» **EXERCISE BRIEF**
Arrange every line of the listing below as a Markdown table with the columns "Row" and "Line," numbering the rows and skipping any blank lines. Omit the pictures from the table.

» **Rows of pointing data**

··········

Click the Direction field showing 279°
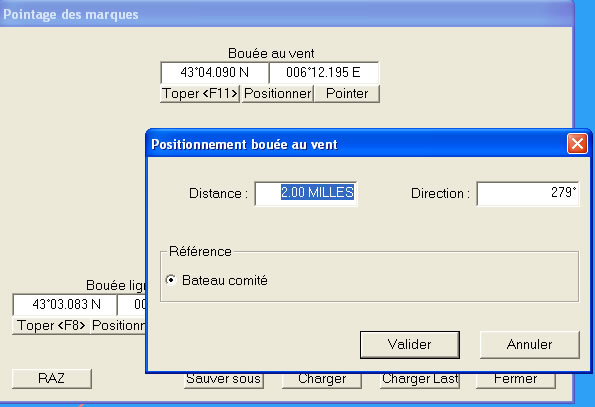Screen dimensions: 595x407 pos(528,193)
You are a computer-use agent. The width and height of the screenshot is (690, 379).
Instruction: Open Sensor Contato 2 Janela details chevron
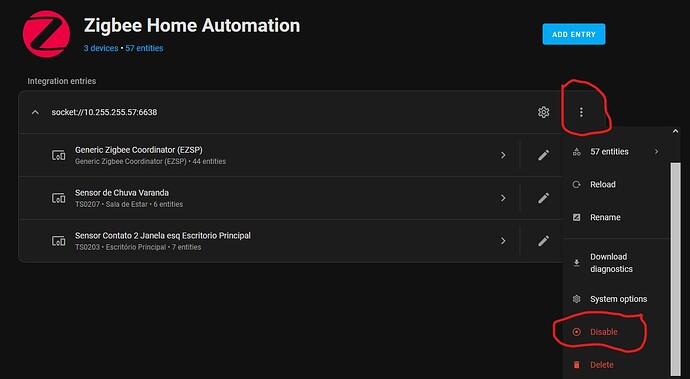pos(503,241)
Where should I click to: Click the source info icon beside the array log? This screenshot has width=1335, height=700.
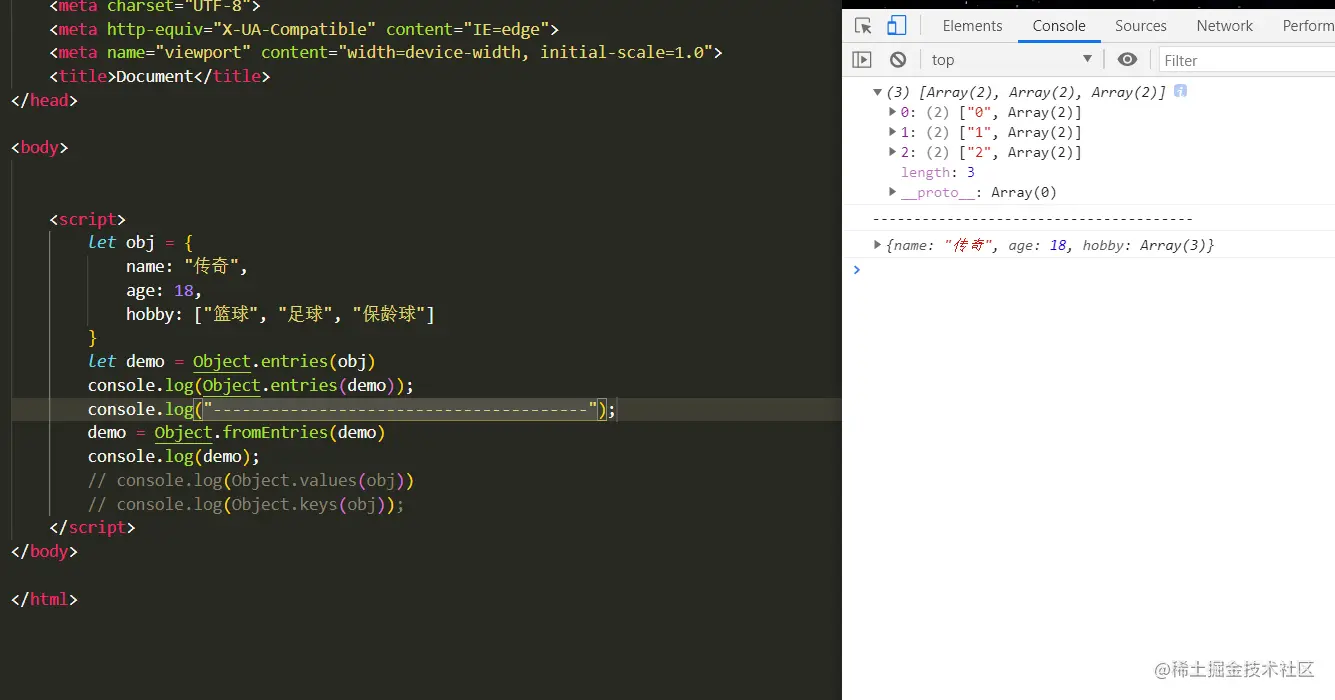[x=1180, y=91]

··········

» **RESULT FOR THIS TASK**
| Row | Line |
|---|---|
| 1 | Click the Direction field showing 279° |
| 2 | Screen dimensions: 595x407 pos(528,193) |
| 3 | You are a computer-use agent. The width and height of the screenshot is (690, 379). |
| 4 | Instruction: Open Sensor Contato 2 Janela details chevron |
| 5 | pos(503,241) |
| 6 | Where should I click to: Click the source info icon beside the array log? This screenshot has width=1335, height=700. |
| 7 | [x=1180, y=91] |